Cortisol is an integral hormone in the stress response, controlled by the HPA axis. On encountering a stressor, cortisol is released for several hours, until an optimum concentration is reached to protect the individual, at which point the release of cortisol ceases.
However, under repeated or chronic exposure to stressors, the HPA axis becomes dysregulated, and cortisol levels may be less reactive to stress, leaving the individual less able to cope. As cortisol is also implicated in aspects of emotion, cognitive control and risky behaviour, cortisol dysregulation may play a role in the mechanism behind suicide.
O'Connor and his team examined cortisol functioning in 160 participants who had either made a suicide attempt (attemptors), thoughts about suicide within 12 months of the experiment (ideators), or had never considered suicide (controls).
A week's worth of hormone samples from each participant showed that ideators and attemptors were releasing much less cortisol than controls, especially during the expected spike at around 45 minutes after waking.
Previous research has associated childhood trauma with a dysfunctional stress response in depression, but O'Connor noted that this relationship had not been explored extensively in relation to suicide.
Unsurprisingly, responses given on the Childhood Trauma Questionnaire also showed that exposure to trauma was much greater in attemptors, with ideators giving intermediate scores and controls reporting lower scores.
A regression analysis showed that this relationship between trauma, blunted cortisol response and suicide risk was mostly explained by the level of emotional and sexual abuse reported, independent of the individual's current level of depression.
The authors reasoned that childhood trauma may place excessive 'wear and tear' on the stress response, leaving individuals vulnerable later in life. Nonetheless, other unknown factors may also have a role.

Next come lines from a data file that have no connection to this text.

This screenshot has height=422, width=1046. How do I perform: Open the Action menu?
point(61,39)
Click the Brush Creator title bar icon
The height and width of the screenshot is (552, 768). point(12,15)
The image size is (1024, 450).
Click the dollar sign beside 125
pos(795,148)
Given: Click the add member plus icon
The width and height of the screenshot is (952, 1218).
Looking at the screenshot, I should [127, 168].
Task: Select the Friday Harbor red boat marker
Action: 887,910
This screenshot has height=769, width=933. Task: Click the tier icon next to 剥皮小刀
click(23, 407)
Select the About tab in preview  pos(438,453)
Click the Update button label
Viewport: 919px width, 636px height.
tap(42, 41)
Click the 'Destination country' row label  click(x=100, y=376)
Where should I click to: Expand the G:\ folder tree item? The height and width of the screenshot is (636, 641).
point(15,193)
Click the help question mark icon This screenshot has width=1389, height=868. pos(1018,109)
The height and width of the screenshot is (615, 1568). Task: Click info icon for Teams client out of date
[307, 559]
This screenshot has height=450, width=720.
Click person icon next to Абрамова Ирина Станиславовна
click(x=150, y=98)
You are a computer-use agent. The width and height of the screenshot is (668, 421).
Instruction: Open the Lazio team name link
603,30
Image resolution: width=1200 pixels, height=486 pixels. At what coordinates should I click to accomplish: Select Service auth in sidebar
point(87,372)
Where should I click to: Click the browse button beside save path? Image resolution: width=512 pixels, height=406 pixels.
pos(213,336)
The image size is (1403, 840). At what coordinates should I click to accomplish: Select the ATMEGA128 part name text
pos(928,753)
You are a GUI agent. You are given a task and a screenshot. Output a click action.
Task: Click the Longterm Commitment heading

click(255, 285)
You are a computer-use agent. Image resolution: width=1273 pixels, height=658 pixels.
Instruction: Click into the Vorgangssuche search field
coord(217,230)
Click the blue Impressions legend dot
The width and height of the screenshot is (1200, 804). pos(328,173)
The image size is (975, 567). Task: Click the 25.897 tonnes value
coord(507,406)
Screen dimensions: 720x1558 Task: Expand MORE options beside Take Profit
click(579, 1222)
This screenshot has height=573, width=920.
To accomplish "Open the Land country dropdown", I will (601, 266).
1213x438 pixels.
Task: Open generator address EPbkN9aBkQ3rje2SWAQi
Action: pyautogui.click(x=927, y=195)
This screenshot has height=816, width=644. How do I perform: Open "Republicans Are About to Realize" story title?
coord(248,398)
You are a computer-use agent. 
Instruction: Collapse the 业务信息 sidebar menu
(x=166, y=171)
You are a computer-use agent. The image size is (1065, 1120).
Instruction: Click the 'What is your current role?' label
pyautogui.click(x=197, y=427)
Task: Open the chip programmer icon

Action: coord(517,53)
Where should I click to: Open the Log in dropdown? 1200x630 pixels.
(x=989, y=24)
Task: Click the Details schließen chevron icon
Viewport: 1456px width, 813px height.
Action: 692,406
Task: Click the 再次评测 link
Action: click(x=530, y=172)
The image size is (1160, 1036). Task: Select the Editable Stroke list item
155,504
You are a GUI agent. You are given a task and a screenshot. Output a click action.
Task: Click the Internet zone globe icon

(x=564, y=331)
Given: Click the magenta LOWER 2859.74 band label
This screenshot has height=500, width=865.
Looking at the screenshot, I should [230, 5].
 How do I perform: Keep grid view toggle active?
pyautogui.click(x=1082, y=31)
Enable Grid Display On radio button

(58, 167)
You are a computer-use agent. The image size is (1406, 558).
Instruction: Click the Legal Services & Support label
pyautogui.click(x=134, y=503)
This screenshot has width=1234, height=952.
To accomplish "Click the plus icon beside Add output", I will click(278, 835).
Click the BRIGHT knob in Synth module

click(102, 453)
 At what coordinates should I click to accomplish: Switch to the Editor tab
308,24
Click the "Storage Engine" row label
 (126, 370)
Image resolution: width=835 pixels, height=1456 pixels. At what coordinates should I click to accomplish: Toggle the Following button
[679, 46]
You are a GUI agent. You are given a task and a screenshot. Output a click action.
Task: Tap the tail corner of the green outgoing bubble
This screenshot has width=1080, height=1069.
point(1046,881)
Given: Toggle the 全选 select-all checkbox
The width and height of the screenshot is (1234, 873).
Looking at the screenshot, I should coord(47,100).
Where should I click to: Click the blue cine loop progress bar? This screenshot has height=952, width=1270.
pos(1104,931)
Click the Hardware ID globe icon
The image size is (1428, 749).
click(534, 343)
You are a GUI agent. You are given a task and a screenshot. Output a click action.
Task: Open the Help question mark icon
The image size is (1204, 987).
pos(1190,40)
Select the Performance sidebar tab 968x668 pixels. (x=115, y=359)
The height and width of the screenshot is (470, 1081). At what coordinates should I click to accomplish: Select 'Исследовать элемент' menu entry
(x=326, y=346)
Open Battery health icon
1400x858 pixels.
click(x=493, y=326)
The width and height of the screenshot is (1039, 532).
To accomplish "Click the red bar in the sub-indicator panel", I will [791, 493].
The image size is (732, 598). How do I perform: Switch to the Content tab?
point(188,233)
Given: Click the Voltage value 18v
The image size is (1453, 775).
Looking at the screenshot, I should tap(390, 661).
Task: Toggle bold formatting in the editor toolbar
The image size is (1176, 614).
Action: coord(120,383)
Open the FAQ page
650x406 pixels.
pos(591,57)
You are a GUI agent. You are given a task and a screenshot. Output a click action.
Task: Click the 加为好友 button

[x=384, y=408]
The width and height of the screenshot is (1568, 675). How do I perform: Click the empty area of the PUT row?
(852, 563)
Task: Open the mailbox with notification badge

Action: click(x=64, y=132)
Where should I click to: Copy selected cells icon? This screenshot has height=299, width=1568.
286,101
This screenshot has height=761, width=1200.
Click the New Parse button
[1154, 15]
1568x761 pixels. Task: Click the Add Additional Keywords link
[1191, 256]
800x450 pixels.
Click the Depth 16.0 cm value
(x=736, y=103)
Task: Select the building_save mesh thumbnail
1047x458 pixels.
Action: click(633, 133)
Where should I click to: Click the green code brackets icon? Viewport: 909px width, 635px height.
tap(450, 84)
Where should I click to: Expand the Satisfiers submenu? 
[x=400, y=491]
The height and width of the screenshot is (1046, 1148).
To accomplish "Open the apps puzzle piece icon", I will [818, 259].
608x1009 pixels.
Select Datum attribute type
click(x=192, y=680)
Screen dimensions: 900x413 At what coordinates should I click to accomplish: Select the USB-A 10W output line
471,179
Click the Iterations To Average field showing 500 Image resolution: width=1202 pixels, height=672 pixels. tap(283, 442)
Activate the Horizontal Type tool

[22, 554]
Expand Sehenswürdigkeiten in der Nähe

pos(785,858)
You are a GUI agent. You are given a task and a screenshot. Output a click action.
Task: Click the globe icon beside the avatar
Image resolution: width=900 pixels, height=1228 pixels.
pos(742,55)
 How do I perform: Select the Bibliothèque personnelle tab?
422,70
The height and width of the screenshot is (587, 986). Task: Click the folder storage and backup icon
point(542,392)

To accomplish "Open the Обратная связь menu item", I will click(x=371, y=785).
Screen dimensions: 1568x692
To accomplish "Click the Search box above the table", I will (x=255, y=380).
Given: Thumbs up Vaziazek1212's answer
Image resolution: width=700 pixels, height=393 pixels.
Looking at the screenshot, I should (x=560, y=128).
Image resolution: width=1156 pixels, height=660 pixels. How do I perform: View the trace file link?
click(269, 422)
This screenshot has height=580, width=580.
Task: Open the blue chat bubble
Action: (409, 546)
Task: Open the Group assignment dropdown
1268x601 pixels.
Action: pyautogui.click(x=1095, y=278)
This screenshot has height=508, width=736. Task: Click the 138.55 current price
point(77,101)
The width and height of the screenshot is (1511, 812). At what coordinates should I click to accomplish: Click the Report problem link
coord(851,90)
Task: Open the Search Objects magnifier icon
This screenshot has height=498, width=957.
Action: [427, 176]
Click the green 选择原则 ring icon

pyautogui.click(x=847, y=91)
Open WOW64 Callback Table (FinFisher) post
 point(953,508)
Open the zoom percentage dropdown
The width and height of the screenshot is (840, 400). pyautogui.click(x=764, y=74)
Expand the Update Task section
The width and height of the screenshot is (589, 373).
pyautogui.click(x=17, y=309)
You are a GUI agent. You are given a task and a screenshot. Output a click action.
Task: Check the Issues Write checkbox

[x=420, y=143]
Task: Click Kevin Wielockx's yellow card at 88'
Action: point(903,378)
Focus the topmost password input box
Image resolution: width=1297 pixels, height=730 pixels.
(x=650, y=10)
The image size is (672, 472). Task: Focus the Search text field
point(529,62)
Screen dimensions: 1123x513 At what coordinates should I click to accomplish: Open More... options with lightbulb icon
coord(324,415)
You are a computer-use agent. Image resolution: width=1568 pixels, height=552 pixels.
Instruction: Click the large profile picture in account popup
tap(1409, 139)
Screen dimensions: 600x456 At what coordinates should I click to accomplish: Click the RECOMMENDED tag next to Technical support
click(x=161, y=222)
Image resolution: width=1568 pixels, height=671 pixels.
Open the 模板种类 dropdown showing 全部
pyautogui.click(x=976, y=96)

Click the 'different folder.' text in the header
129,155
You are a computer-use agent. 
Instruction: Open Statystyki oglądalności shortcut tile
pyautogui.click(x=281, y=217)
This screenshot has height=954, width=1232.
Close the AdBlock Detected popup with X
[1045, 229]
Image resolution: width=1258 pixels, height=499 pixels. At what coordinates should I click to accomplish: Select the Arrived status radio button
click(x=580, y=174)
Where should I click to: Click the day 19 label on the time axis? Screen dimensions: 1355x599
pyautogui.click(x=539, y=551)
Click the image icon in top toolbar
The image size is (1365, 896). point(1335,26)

Interestingly, a family history of suicide did not interact with childhood trauma to explain any additional variability in the cortisol response.
These findings illustrate the need to further elucidate the mechanisms linking childhood trauma, or other potential stressors, with lowered cortisol and suicide risk. Alternatively, discovering protective influences on the stress response may prove beneficial in reducing suicide risk.
Encouragingly, participants who reported higher levels of resilience had a less blunted cortisol response. There was also some evidence that the stress response can recover, as cortisol levels seemed to be returning to normal in those who had made more historic attempts compared to those who had attempted suicide within a year of the study.
O'Connor therefore hopes to investigate whether cortisol levels could be amenable to psychological interventions aimed at improving resilience.